María Sabina fue mucho más que una curandera indígena: “soy sabia desde el vientre mismo de mi madre, que soy mujer de los vientos, del agua, de los caminos, porque soy conocida en el cielo, porque soy mujer doctora”. Nacida a fines del siglo xix en la región oaxaqueña que hoy conocemos como Cañada, tuvo la dura infancia de los campesinos pobres: hambre crónica, faenas agrícolas, matrimonio adolescente. Descubrió por sí misma el poder curativo de ciertos hongos, los «niños santos”, que, mediante visiones luminosas, le transmitieron el conocimiento milenario que ella habría de emplear para curar a cientos de personas sufrientes. Casada dos veces y dos veces viuda, tuvo muchos hijos pero casi todos fallecieron pronto. A mitad del siglo xx, su fama se disparó fuera de su entorno inmediato debido a su encuentro con Robert Gordon Wasson, exitoso banquero que habría de convertirse en el pionero de la etnomicología; a partir de ahí, Huautla se volvió lugar de peregrinación de hippies, científicos, escritores, gente en pos de un estado alterado de conciencia, y durante su vejez María Sabina padeció el activo rechazo de sus vecinos por haber compartido sus saberes.
Álvaro Estrada ofrece en estas páginas una especie de autobiografía oral de “la sabia de los hongos”. Tras unas largas conversaciones en mazateco y luego de atestiguar los rituales de los que ella se valía, el autor logra presentar al mundo occidental una cosmovisión fascinante en la que la sencillez y la crudeza de una vida llena de dificultades se enhebran con relatos de gran misticismo. Vida de María Sabina es el irrepetible testimonio de una forma de entender la salud, las relaciones entre la naturaleza y el carácter humano, entre lo terrenal y lo trascendente; gracias a las transcripciones y la traducción de Estrada, los lectores de hoy pueden acercarse a las palabras sanadoras —e incluso poéticas— de la célebre chamana del sur de México.

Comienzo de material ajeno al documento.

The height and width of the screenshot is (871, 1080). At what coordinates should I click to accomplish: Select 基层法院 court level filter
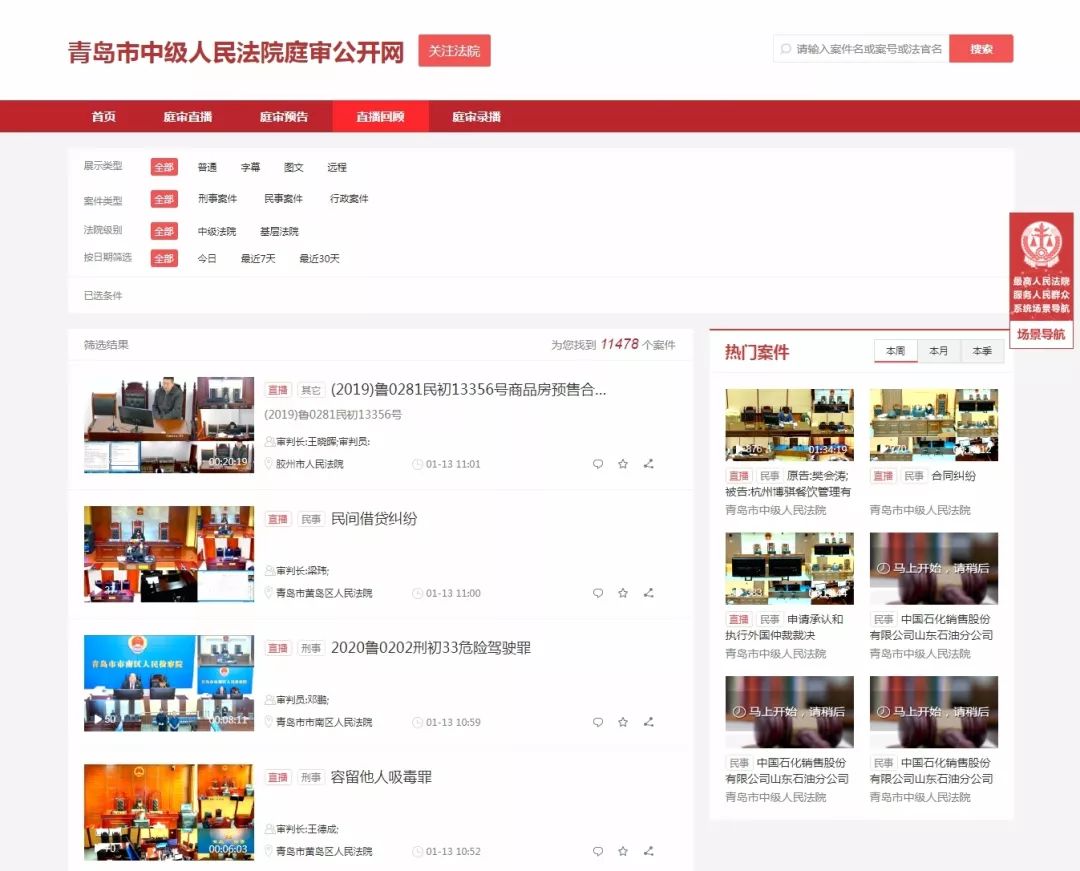coord(279,232)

Según Octavio Paz, este libro —traducido al inglés, el francés, el italiano y el portugués, entre otras lenguas— es un «documento extraordinario cuyo interés es doble: antropológico y humano». Sin duda, la empatía que se estableció entre Estrada y María Sabina resultó clave para ello: para el descubridor del LSD, Albert Hofmann, «sólo gracias a la relación personal y cultural del autor con la gran chamana pudo hacerse un retrato tan vivo y veraz de esta mujer extraordinaria».